Your goal
Write out word for word the lines from the one holding "Task: Turn off" through the end of the data, and only those lines. Pictures stay out.

Collected data entries
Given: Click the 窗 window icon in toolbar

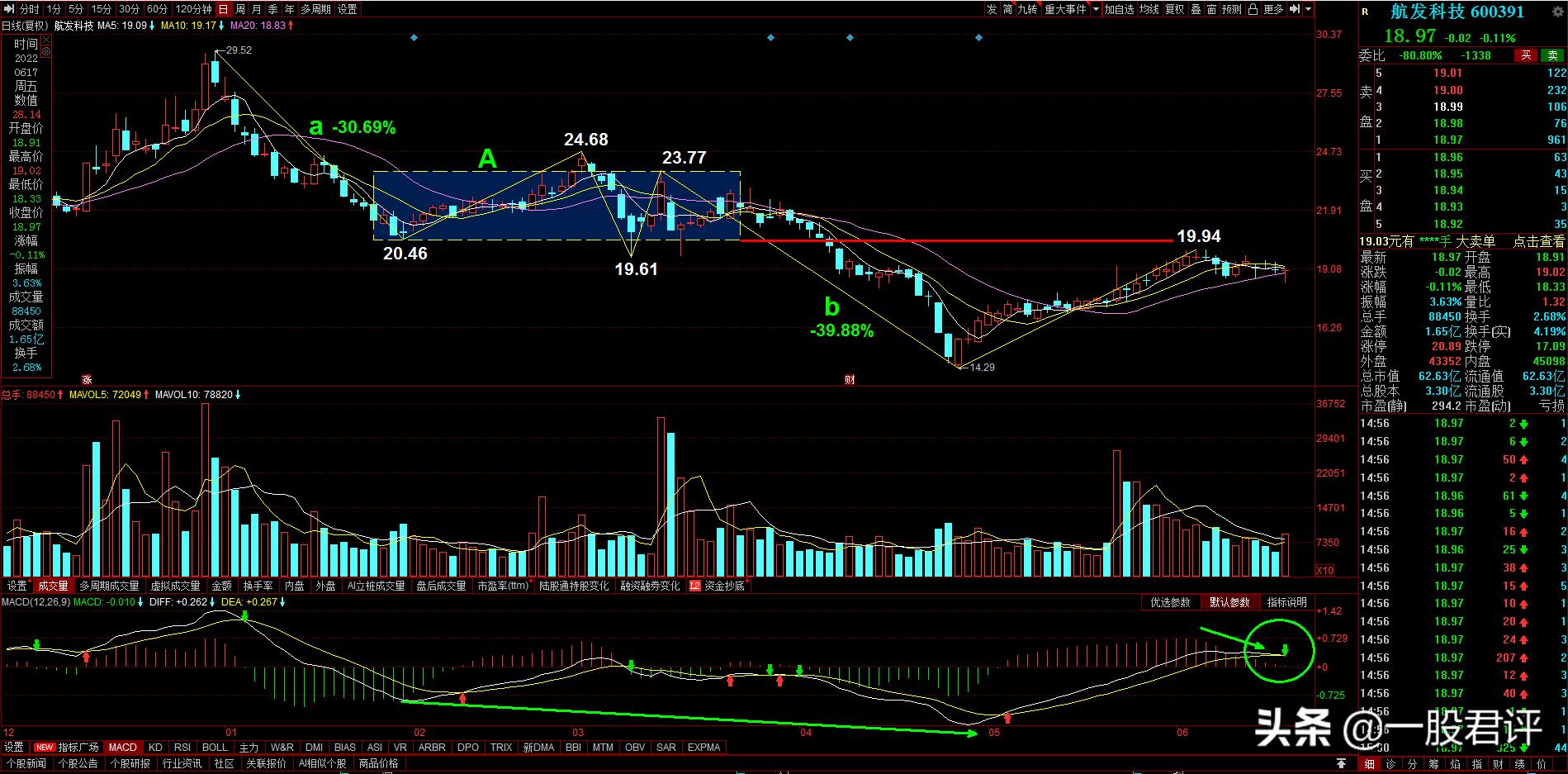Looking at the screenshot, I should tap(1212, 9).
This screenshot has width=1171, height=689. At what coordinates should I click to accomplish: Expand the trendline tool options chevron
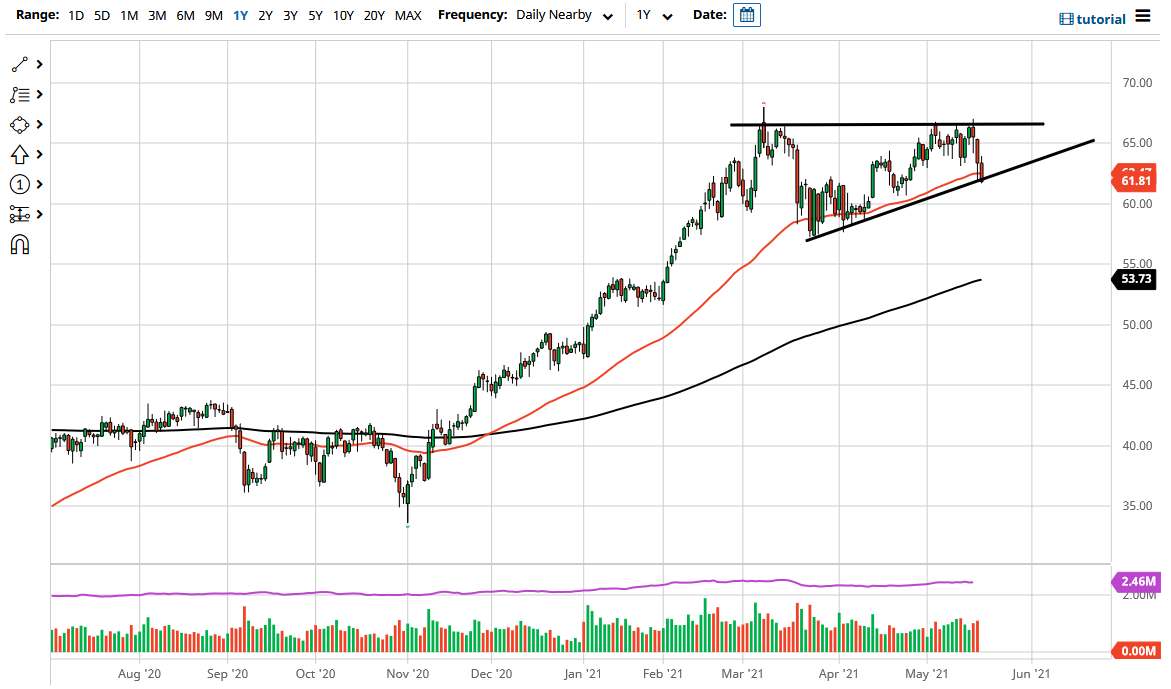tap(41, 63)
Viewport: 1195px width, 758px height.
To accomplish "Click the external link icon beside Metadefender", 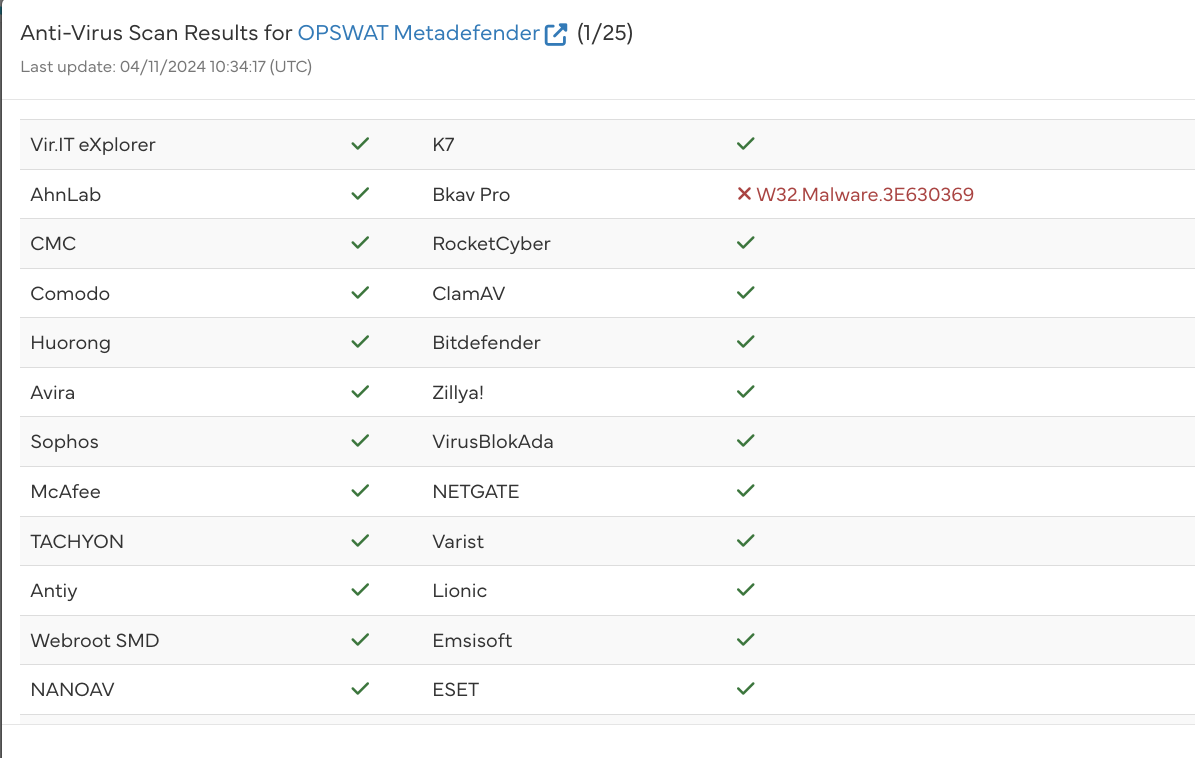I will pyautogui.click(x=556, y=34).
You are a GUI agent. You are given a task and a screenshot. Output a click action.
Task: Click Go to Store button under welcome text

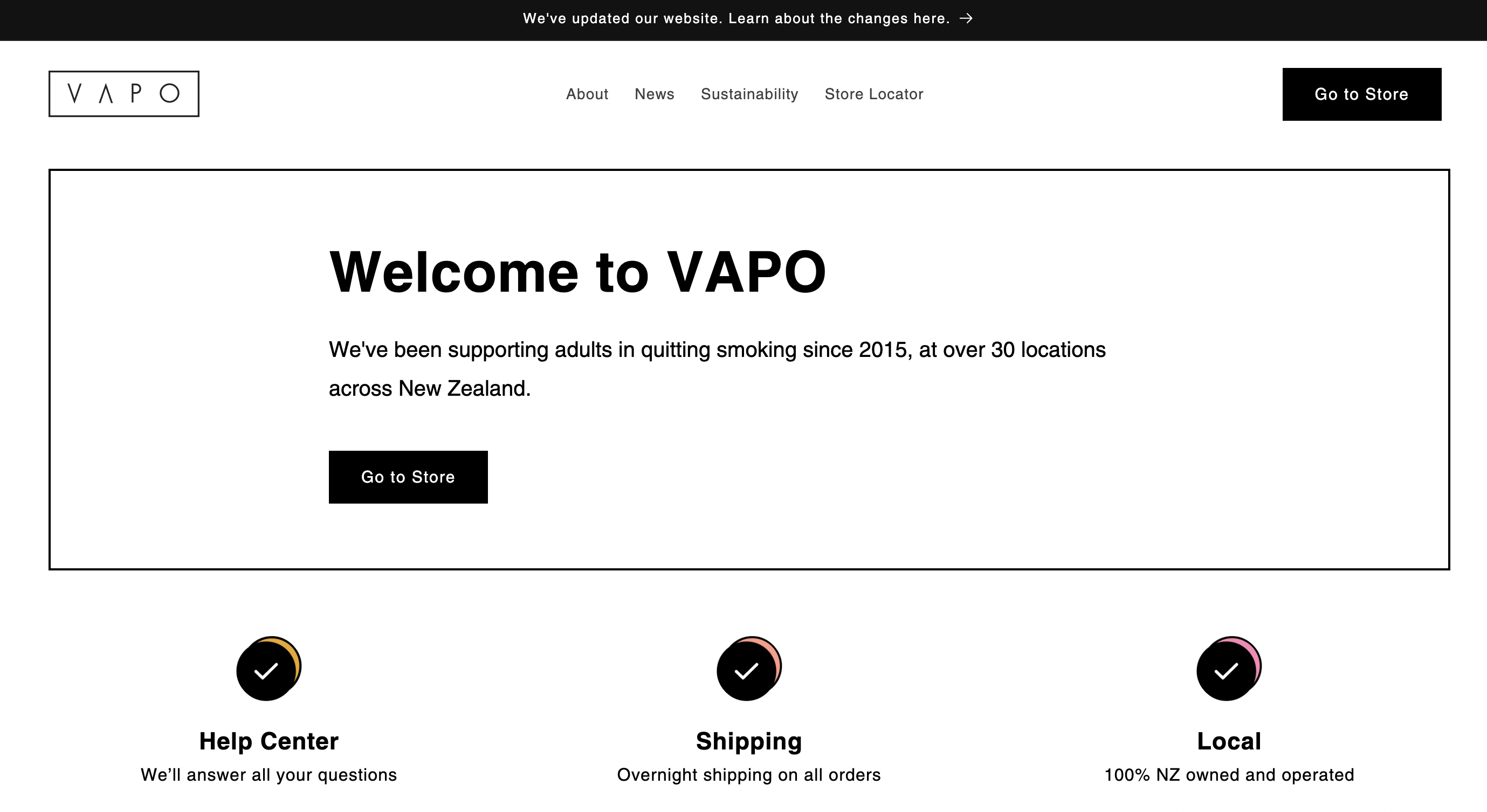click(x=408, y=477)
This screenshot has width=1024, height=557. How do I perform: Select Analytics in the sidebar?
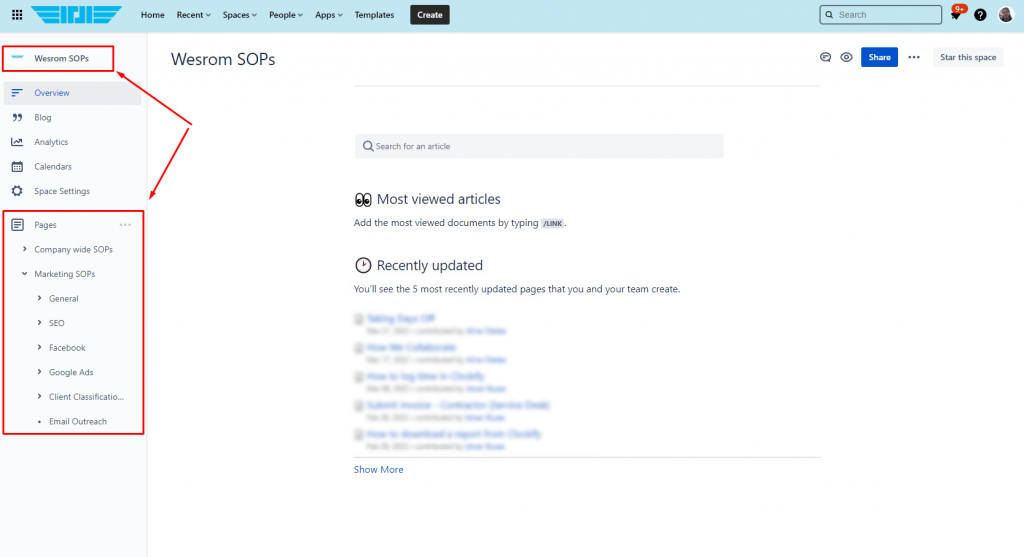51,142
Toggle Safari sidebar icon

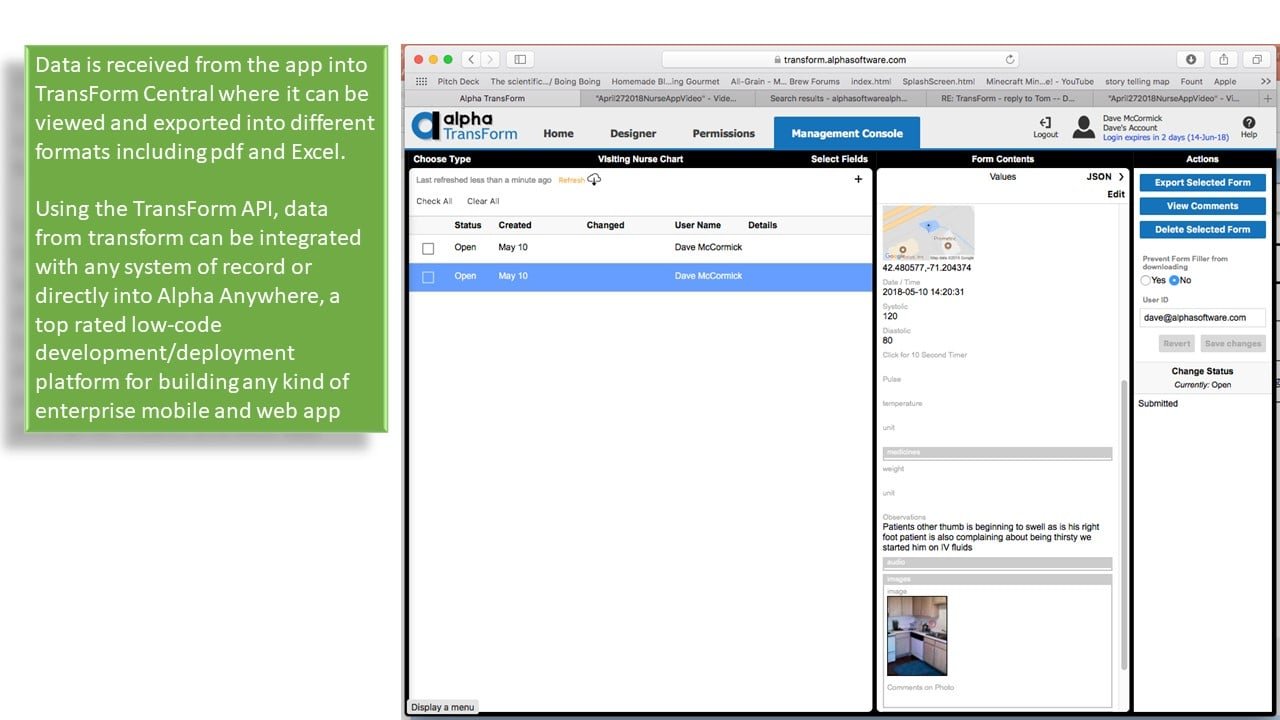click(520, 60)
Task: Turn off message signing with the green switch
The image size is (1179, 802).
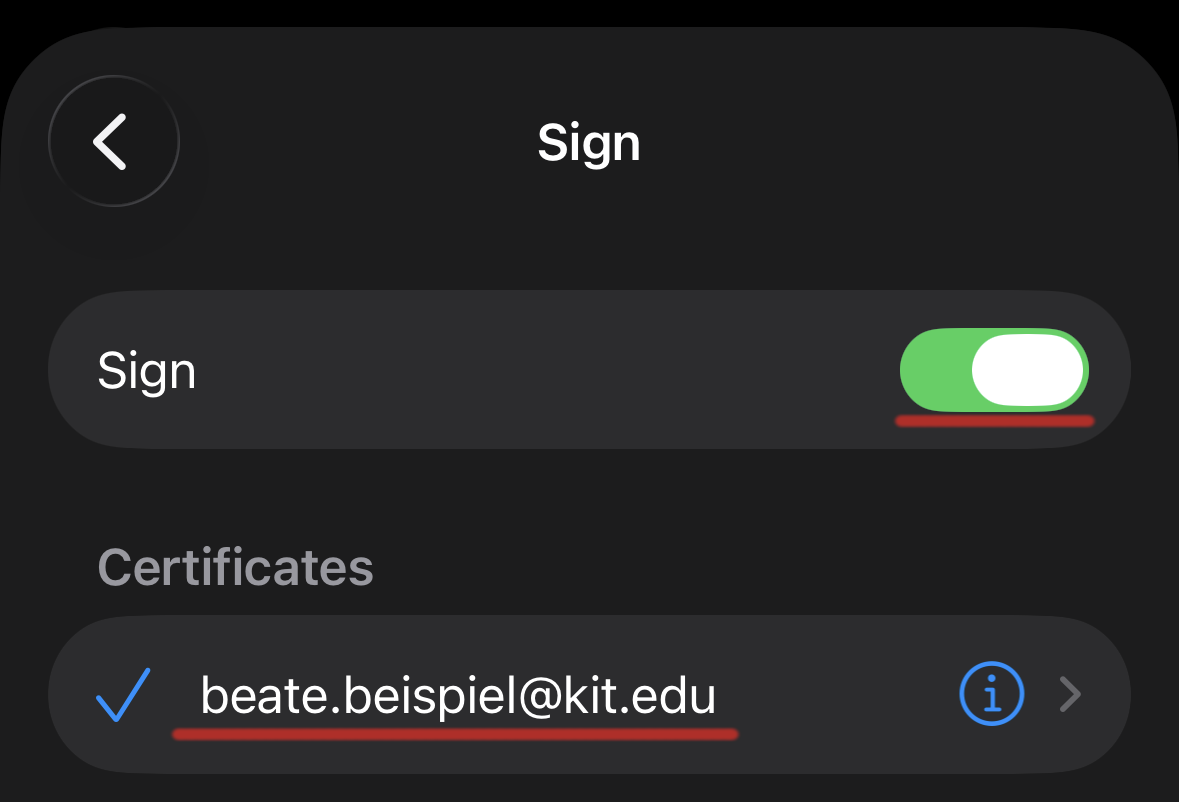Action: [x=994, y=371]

Solution
Task: Turn off message signing with the green switch
The image size is (1179, 802).
Action: [x=994, y=371]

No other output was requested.